Even a change that only affects a small group of immigrants has created a bureaucratic headache.
Vaneet Goyal, 23, moved to the United States from India in August 2012 to attend graduate school at North Carolina State University in Raleigh. He graduated with his master’s degree in industrial engineering in May and began taking preliminary steps to join the military through the MAVNI program.
But Goyal, who speaks Punjabi, was told by a recruiter and through an official Facebook page for Army translators and interpreters that MAVNI is on hold. Now he’s working at a company in Georgia until the MAVNI application process reopens.
“It’s been very frustrating for me,” said Goyal, who started a petition on the White House website last week that urges Defense Secretary Chuck Hagel to reopen the MAVNI program “immediately.”
An Army spokesman, Wayne Hall, said the Army anticipates MAVNI will reopen by late November to immigrants who would have qualified before the Pentagon changed its policy to include DACA beneficiaries.
“From the Army’s standpoint, the MAVNI Program is currently on hold while Army officials sort out final details on screening MAVNI candidates,” Hall said in an email. “Procedures to enlist DACAs require additional coordination (not limited to security screening) which is ongoing at this time.”
A defense official said it’s not yet clear whether DACA-approved immigrants would be able to apply by late November.

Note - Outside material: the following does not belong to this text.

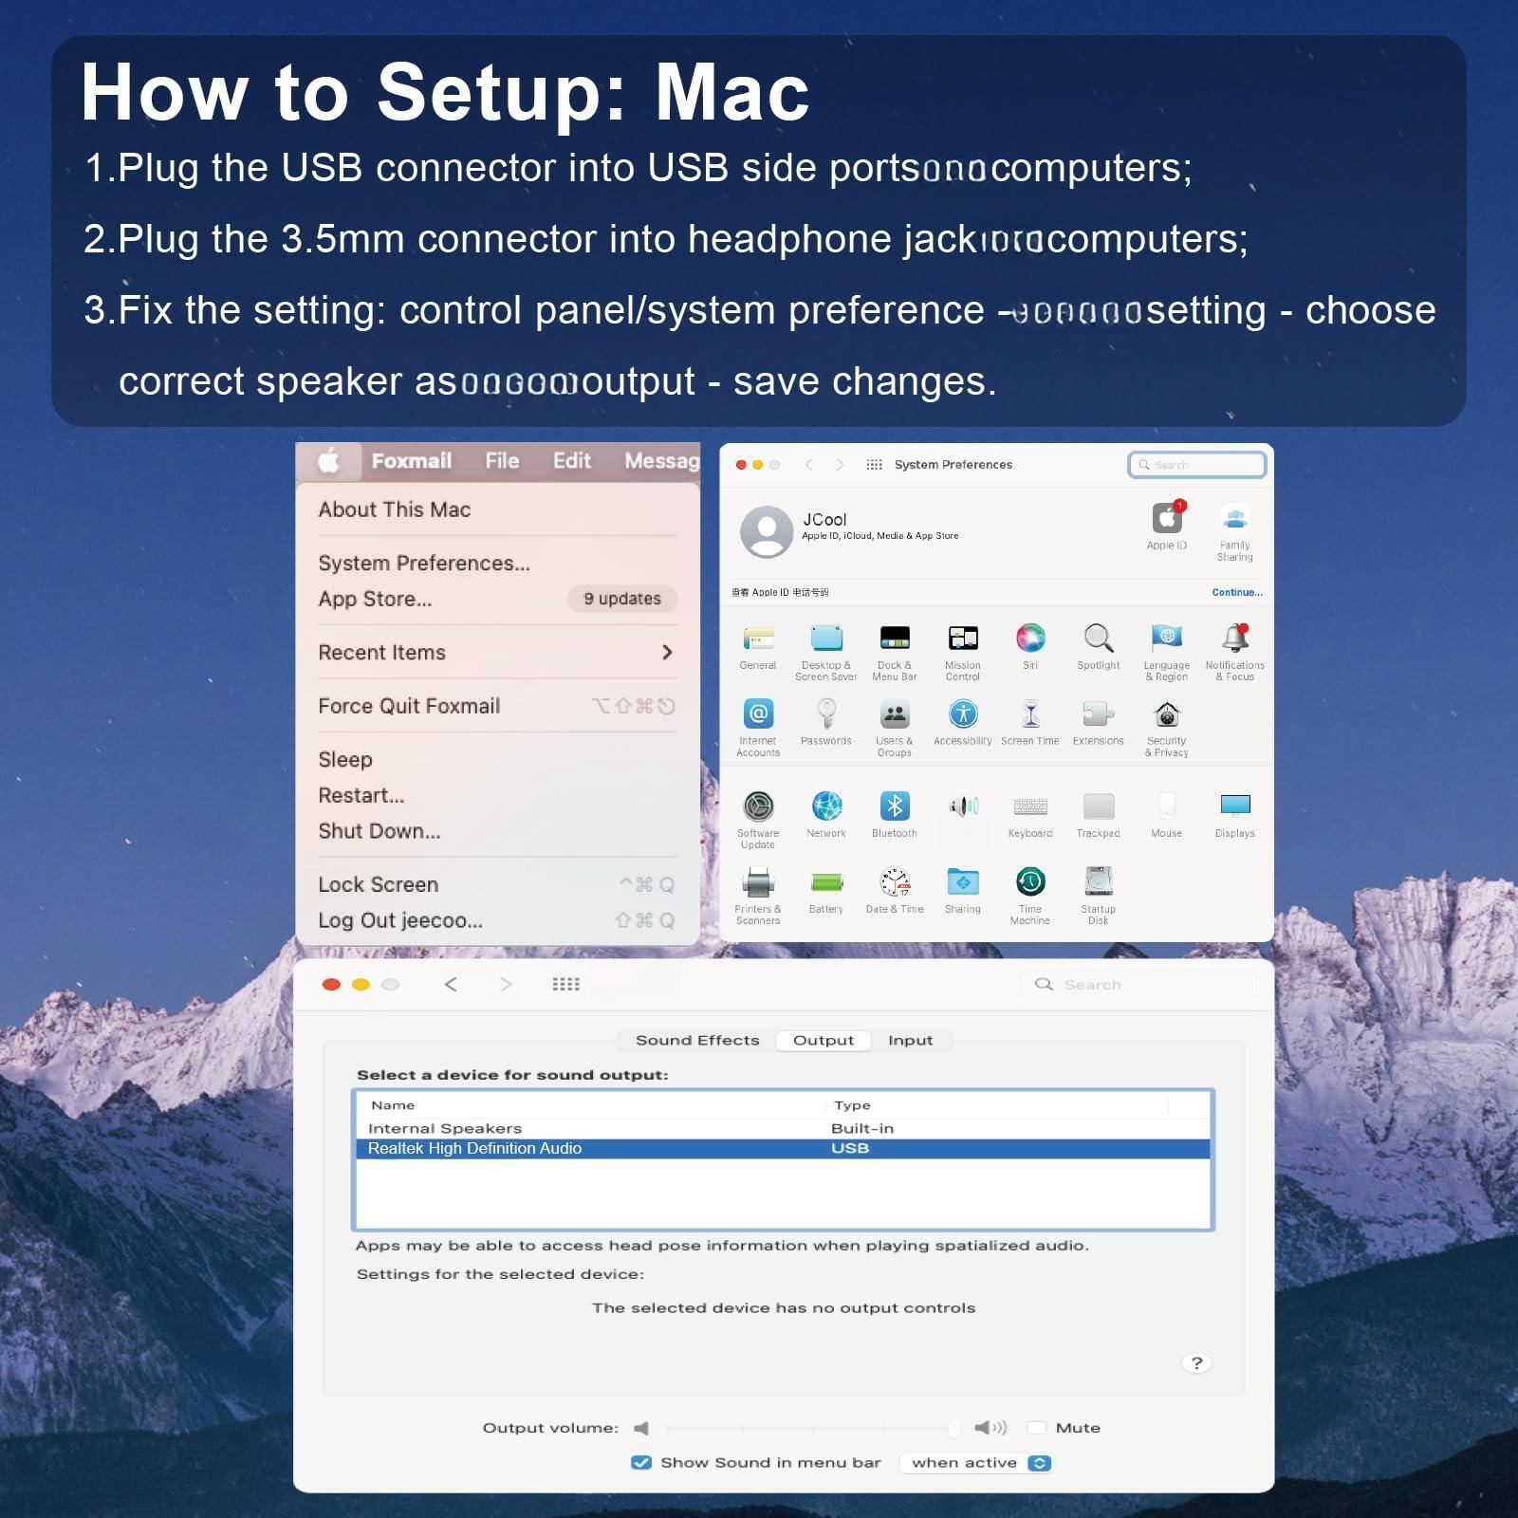
Task: Open Desktop & Screen Saver preferences
Action: [x=826, y=638]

One powerful lawmaker pushing the Pentagon to allow young undocumented immigrants into the military was Sen. Dick Durbin (D-Ill.), who has sponsored legislation for more than a decade to give Dreamers legal status and was a member of the Senate Gang of Eight that wrote the comprehensive reform bill last year. Durbin also chairs the Senate subcommittee that oversees funding for the Pentagon.
“Our office has spoken with DOD and confirmed that the program has been put on hold,” Durbin spokesman Ben Marter said. “Sen. Durbin is disappointed, and we are looking into the matter further.”